Old Beacon and damaged Sheep Dyke

Orkney Ferries sail from Kirkwall. May-Sep they sail twice a week: on Fridays direct taking 2 hr 40 min, on Tuesdays either the outward or return sailing is via Papa Westray and takes 15 min longer. They sail once a week in winter. Return fares until May 2023 were adult £11, conc £8, child £5.50, and car (which few visitors need) £26.

1 Hollandstoun pier is the landing point for ferries.

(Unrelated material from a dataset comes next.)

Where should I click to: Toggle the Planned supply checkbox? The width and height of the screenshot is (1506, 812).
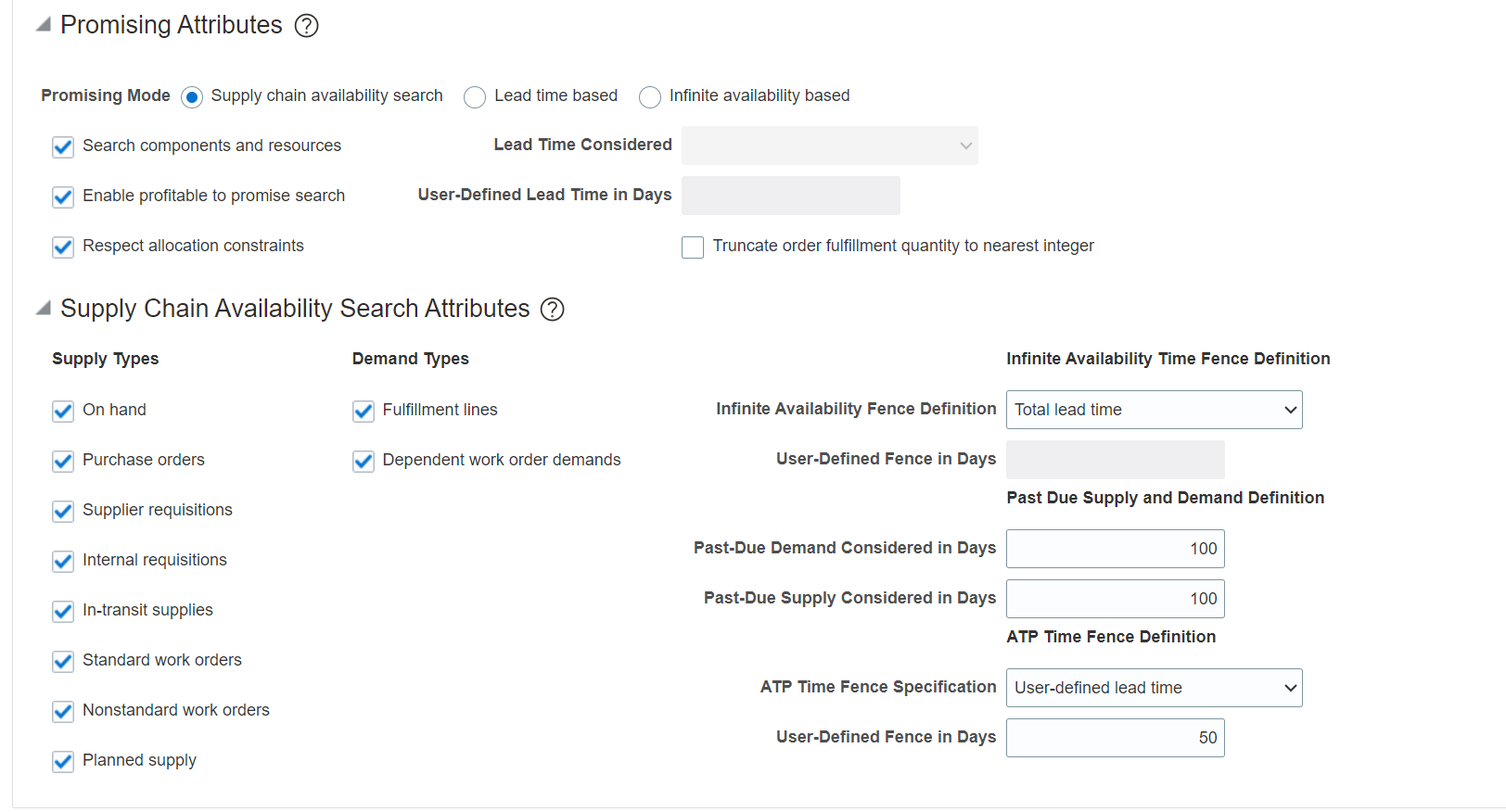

Loganair fly year round 2 or 3 times a day from Kirkwall, taking 15 min direct; some flights also call at Eday or Papa Westray. Book online, or call them on +44 1856 872494. The schedule enables day trips in both directions. Fares are heavily subsidised and in 2022 an adult day-return was £36, but only £21 if you stay overnight on the island.

The 2 airport (NRL IATA) is central. The terminal is just a small waiting room with a shed for the fire truck.

Get around[edit]

Map
Map of North Ronaldsay

Walk, it's not worth bringing a car.

Tommy Muir's taxi meets arriving flights, tel +44 1857 63244.

Bike hire is available +44 7778 182844 or email bikehire@northronaldsay.co.uk and collect/return at the airport, ferry terminal or lighthouse. £10/day

See[edit]

  • The Bird Observatory is 100 yards north of the ferry pier. It's open all year and has accommodation.
  • Stan Stane is in a field north of the observatory. It's 13-ft-tall and pierced by a hole.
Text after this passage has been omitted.